:: Fragmento citado ::
··········

Yo matizaría: un clásico es aquel libro que nunca termina de decir lo que tiene que decir, especialmente si lo usas para exhibir tu agudeza lectora en sobremesas. Porque —digámoslo ya— muchos clásicos gozan de fama por el simple hecho de haber sobrevivido. Y, en parte, porque hubo quien se empeñó en que sobrevivieran. Durante décadas, siglos incluso, los ha publicado una misma élite editorial; los han glosado los mismos críticos; los han enseñado las mismas escuelas. Y entre todos han creado esa ficción llamada «canon occidental» que se hace pasar por universal.
La idea de lo universal en literatura es tan sospechosa como la palabra natural en el supermercado. ¿Universal para quién? ¿Quién decide qué conflictos humanos valen la pena ser contados, y cuáles se archivan como literatura de segunda? Me pregunto si quien leyó por primera vez La Ilíada no pensó que aquello eran simplezas bélicas, que él sólo leía jeroglíficos egipcios porque eran más profundos. De la pintura rupestre al Ulises: una teoría del pedigrí. La supuesta permanencia de los clásicos es, en buena parte, una profecía autocumplida: cuanto más se citan, más se leen; cuanto más se leen, más se canonizan.
Por supuesto que hay clásicos brillantes. Por supuesto que es un placer leer La Regenta o Los hermanos Karamazov, si te pilla con el ánimo adecuado. Lo que me repele no es el clásico en sí, sino la liturgia que lo rodea. Esa pomposa convicción de que leer ciertos libros te convierte en alguien superior. Como si no disfrutaras del texto, sino de lo mucho que se te nota que lo has entendido. Joyce es, ante todo, una experiencia masturbatoria: no tanto por el goce de lo leído como por la autocomplacencia que genera haberlo leído. Ulises no se disfruta, se soporta; no se lee, se decodifica como si fuera un sudoku filológico diseñado para premiar al lector con la sensación de pertenecer a una élite intelectual. El placer no está en el texto, sino en la ceremonia narcisista de saberse capaz de atravesarlo. Como si cada página completada fuera una medalla invisible que acredita sensibilidad, profundidad y otras formas de superioridad cultural fingida. No se trata del placer de la lectura, sino del placer de saber que estás leyendo algo que pocos soportan y que aún menos entienden.

··········

:: Instrucciones ::
1 - En el fragmento sobre los clásicos, ¿con qué palabra que se ve en el supermercado se compara la idea de lo universal en literatura?
2 - Reproduce con exactitud el fragmento sobre los clásicos, empezando en "Yo matizaría: un" y terminando en "pasar por universal.".
3 - Prolonga el fragmento sobre los clásicos a partir de su última oración.
Las filas son un material aparte, sin relación con el fragmento sobre los clásicos.

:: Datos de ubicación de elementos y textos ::
··········

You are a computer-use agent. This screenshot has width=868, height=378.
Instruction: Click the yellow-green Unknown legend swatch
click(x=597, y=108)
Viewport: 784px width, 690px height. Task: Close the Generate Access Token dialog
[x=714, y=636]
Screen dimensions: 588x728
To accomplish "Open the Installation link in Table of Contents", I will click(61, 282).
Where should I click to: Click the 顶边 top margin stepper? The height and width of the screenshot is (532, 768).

··········

:: Resultados ::
1 - Con la palabra «natural».

2 -
Yo matizaría: un clásico es aquel libro que nunca termina de decir lo que tiene que decir, especialmente si lo usas para exhibir tu agudeza lectora en sobremesas. Porque —digámoslo ya— muchos clásicos gozan de fama por el simple hecho de haber sobrevivido. Y, en parte, porque hubo quien se empeñó en que sobrevivieran. Durante décadas, siglos incluso, los ha publicado una misma élite editorial; los han glosado los mismos críticos; los han enseñado las mismas escuelas. Y entre todos han creado esa ficción llamada «canon occidental» que se hace pasar por universal.

3 -
En definitiva, no es que los clásicos no valgan. Es que no vale por ser clásicos. Lo que molesta es el narcisismo lector: esa manía de usar los libros como diplomas de prestigio personal, como membretes culturales que acreditarían una sensibilidad excelsa. Leer debería ser un acto íntimo, placentero, desordenado. Pero a menudo se convierte en competición de postureo. Y cuando eso pasa, hasta los mejores libros se pudren bajo el peso de la vanidad.
No se trata de abolir el canon, ni de pedir perdón por disfrutar de los griegos. Se trata de no fingir que lo nuevo es basura por defecto ni que lo antiguo brilla sólo porque lleva polvo. Hay libros recientes que dicen más sobre nuestra época que toda la colección Austral junta. Hay autores que aún no han caducado legalmente y ya merecen espacio en las estanterías del respeto.
Un clásico no es un libro con siglos, sino un libro que sigue diciendo algo. Y eso puede aplicarse tanto a Emily Brontë como a Irene Solà. La única diferencia es que una tiene monografía y la otra, Instagram. Quizá sea hora de admitir que no necesitamos más guardianes del canon, sino más lectores con criterio propio. Leer por el gusto de leer. Leer sin necesidad de demostrar nada. Ni al algoritmo ni al muchacho de Twitter ni a los muertos ilustres que nos miran desde sus portadas en tapa dura.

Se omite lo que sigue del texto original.